## Task prompt
Copy out, word for word, the complete news report below about the free rabbit vaccine clinic on Maui.

Maui News: Shelter to hold free vaccine clinic after rabbit disease found on Maui


July 18, 2022
The Maui Humane Society will offer a free vaccine clinic for rabbits from 9 a.m. to 12 p.m. July 23 after the first case of a viral rabbit disease was discovered on the island last month. Hawaii’s first case of rabbit hemorrhagic disease virus, type 2, was confirmed in a 4- to 5-year-old neutered male rabbit on a Kula farm on June 17. The Maui Humane Society said it immediately put in measures to ensure the in-shelter rabbit population is safe. As of July 1, all eligible rabbits have received their first dose of the vaccine.

The Maui Humane Society will offer a free vaccine clinic for rabbits from 9 a.m. to 12 p.m. July 23 after the first case of a viral rabbit disease was discovered on the island last month.

Hawaii’s first case of rabbit hemorrhagic disease virus, type 2, was confirmed in a 4- to 5-year-old neutered male rabbit on a Kula farm on June 17. The Maui Humane Society said it immediately put in measures to ensure the in-shelter rabbit population is safe. As of July 1, all eligible rabbits have received their first dose of the vaccine.

## Supplied information
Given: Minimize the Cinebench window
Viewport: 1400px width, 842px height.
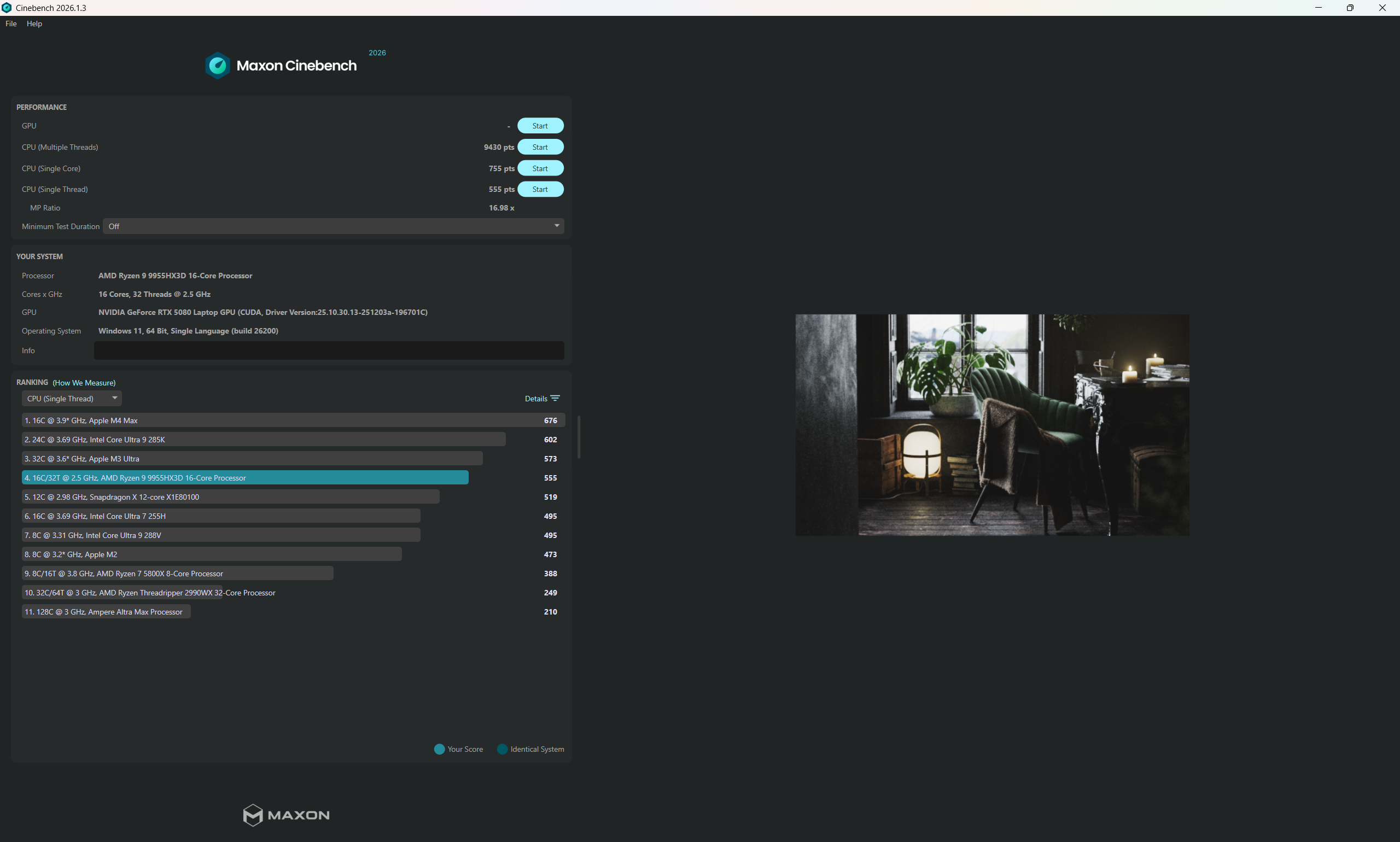Looking at the screenshot, I should pos(1319,8).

## Task result
Maui News: Shelter to hold free vaccine clinic after rabbit disease found on Maui


July 18, 2022
The Maui Humane Society will offer a free vaccine clinic for rabbits from 9 a.m. to 12 p.m. July 23 after the first case of a viral rabbit disease was discovered on the island last month. Hawaii’s first case of rabbit hemorrhagic disease virus, type 2, was confirmed in a 4- to 5-year-old neutered male rabbit on a Kula farm on June 17. The Maui Humane Society said it immediately put in measures to ensure the in-shelter rabbit population is safe. As of July 1, all eligible rabbits have received their first dose of the vaccine.

The Maui Humane Society will offer a free vaccine clinic for rabbits from 9 a.m. to 12 p.m. July 23 after the first case of a viral rabbit disease was discovered on the island last month.

Hawaii’s first case of rabbit hemorrhagic disease virus, type 2, was confirmed in a 4- to 5-year-old neutered male rabbit on a Kula farm on June 17. The Maui Humane Society said it immediately put in measures to ensure the in-shelter rabbit population is safe. As of July 1, all eligible rabbits have received their first dose of the vaccine.